As some of you may know, the team at Smoking Gun love a good trend. But forget some of our questionable fashion styles, I’m talking about consumer trends. Trends that lead to the clever insight driven creative we recommend to our clients week in, week out.
So when my MD, Rick, asked if I’d like to attend the latest Trendwatching seminar, it’s fair to say I was a little excited…
A quick read of the seminar guide and I was promised I’d leave with lots of compelling ideas, an overview of the big consumer trends trends happening right now, insights into how others are applying trends, a robust process for generating trend-inspired ideas and a greater understanding of how to think differently.
Wow, I thought – all that in one day??! With these seminars The Ambassador is surely spoiling us.
So off I went, down to London, to hone my trends and insight skills.
The session was packed with inspirational speakers from David Mattin, Head of Trends & Insights at trendwatching.com, to Julia Hobsbawm, co-founder of Editorial Intelligence.
So, what were the key takeouts from the day?

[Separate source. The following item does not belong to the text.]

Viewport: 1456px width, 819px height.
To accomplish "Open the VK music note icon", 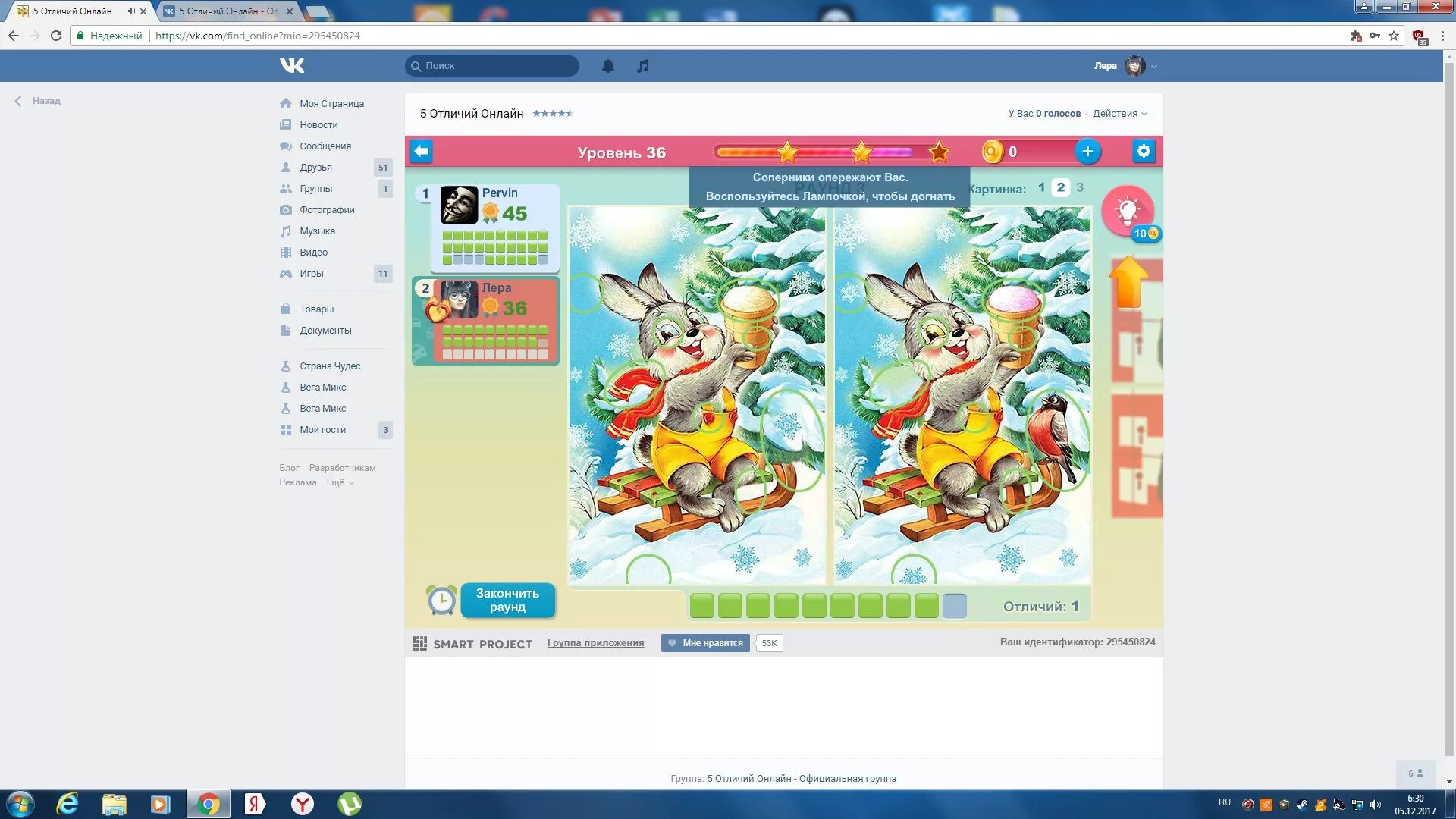I will click(643, 66).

First of all, we determined what a consumer trend is –
‘A consumer trend is a new manifestation among people – in behaviour, attitude, or expectation – of a fundamental human need, want or desire.’
The secret to spotting these trends and being ready to act on the opportunities they present, lies in identifying points of tension between what people want and what is currently available.
But future vision doesn’t come from asking customers what they want, it comes from looking at game changing innovations in the world and the expectations they are cultivating.
From Apple’s iPad to 3D printing and driverless cars – all of these were game changing innovations that fulfilled different consumer desires – desires they probably never knew they even had.
So what are some of the key consumer trends happening right now we need to be aware of for our clients? Well, seen as you asked, I’m going to share with you my five favourite trends from the trendwatching.com seminar –
1. Traditional demographic segments are losing relevance in modern society – consumers are not behaving how they ‘should’. The result of access to an increasingly global culture, a more socially liberal society, the ability to access more experiences and a desire to be someone has driven this shift in behaviour. This has lead to innovations such as Apple’s ethnically diverse emoji characters and Selfridges’ ‘A-gender shop project’, to mention just two.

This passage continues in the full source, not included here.